▶ [READING TEXT]:
+--
United States District Court, S.D. California

June 25, 2019

RAFAEL DE LIMA MARQUES, Plaintiff,
v.
UNITED STATES POSTAL SERVICE, Defendant.

          ORDER GRANTING DEFENDANT'S MOTION TO DISMISS (DOC. NO. 8)

          Hon. Anthony J. Battaglia, United States District Judge.

         Before the Court is Defendant United States Postal Service's motion to dismiss Plaintiff Rafael de Lima Marques's Complaint under Rules 4, 12(b)(1), and 12(b)(6) of the Federal Rules of Civil Procedure. (Doc. No. 8.) Having reviewed the parties' arguments and controlling legal authority, and pursuant to Civil Local Rule 7.1.d.1, the Court finds the matter suitable for decision on the papers without oral argument. Accordingly, the July 11, 2019 motion hearing is hereby VACATED. For the reasons set forth below, the Court GRANTS Defendant's motion to dismiss.
+--
▶ [RECORD EXTRACTS]:

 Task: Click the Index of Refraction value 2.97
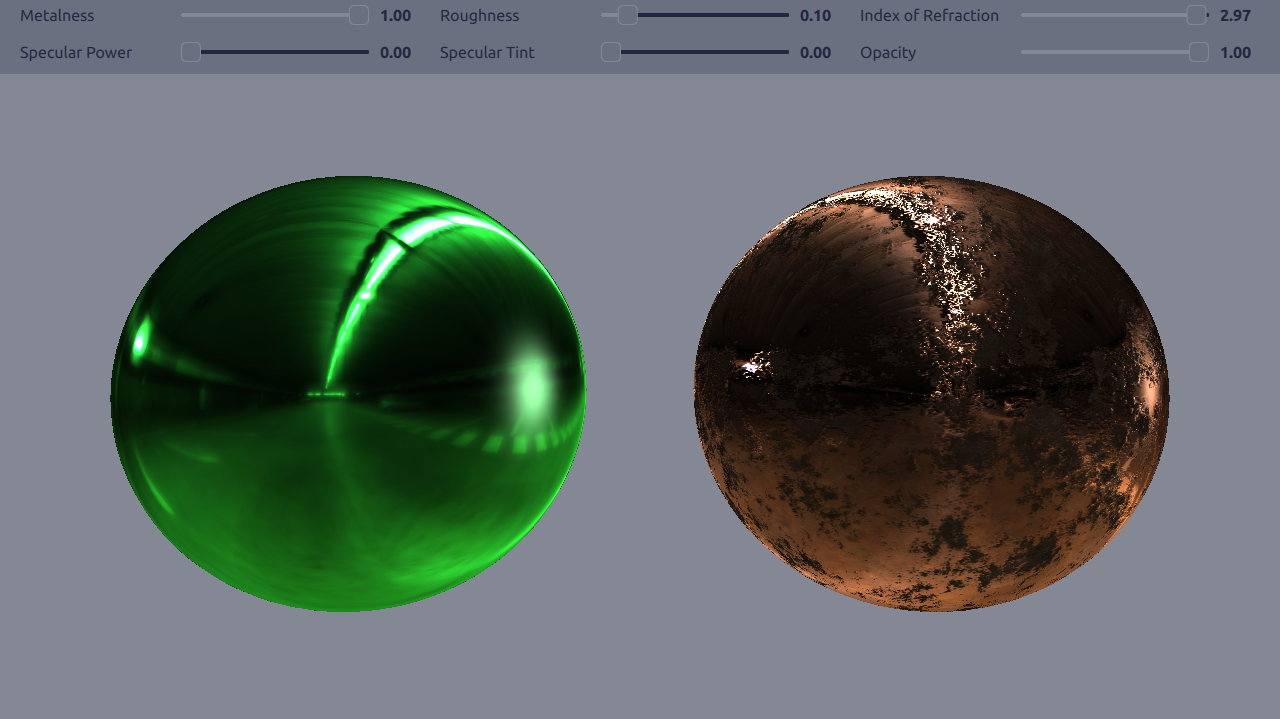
+--
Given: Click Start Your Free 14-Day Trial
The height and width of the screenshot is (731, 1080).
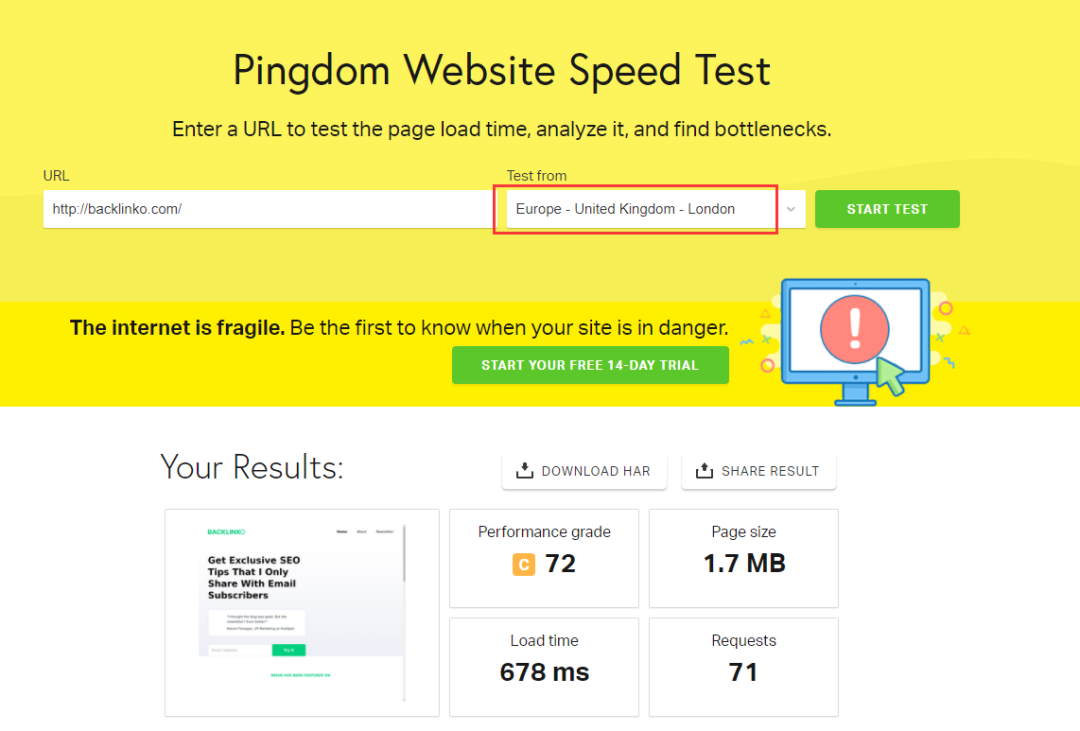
+--
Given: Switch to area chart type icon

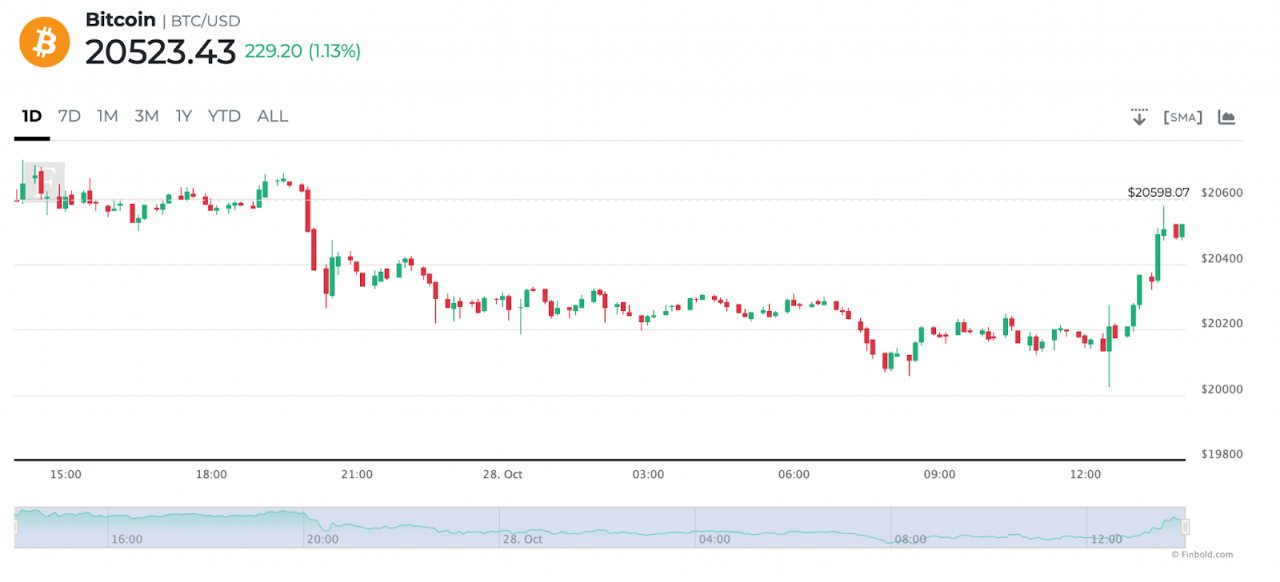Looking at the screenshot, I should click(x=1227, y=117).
+--
▶ [PROBLEMS]:
a – Rewrite the court order starting at "June 25, 2019" and ending at "motion to dismiss.", swapping "July 11, 2019" for "July 18, 2019".
b – In the court order, what was the date of the motion hearing that was vacated?

▶ [REPLIES]:
a –
June 25, 2019

RAFAEL DE LIMA MARQUES, Plaintiff,
v.
UNITED STATES POSTAL SERVICE, Defendant.

          ORDER GRANTING DEFENDANT'S MOTION TO DISMISS (DOC. NO. 8)

          Hon. Anthony J. Battaglia, United States District Judge.

         Before the Court is Defendant United States Postal Service's motion to dismiss Plaintiff Rafael de Lima Marques's Complaint under Rules 4, 12(b)(1), and 12(b)(6) of the Federal Rules of Civil Procedure. (Doc. No. 8.) Having reviewed the parties' arguments and controlling legal authority, and pursuant to Civil Local Rule 7.1.d.1, the Court finds the matter suitable for decision on the papers without oral argument. Accordingly, the July 18, 2019 motion hearing is hereby VACATED. For the reasons set forth below, the Court GRANTS Defendant's motion to dismiss.

b – July 11, 2019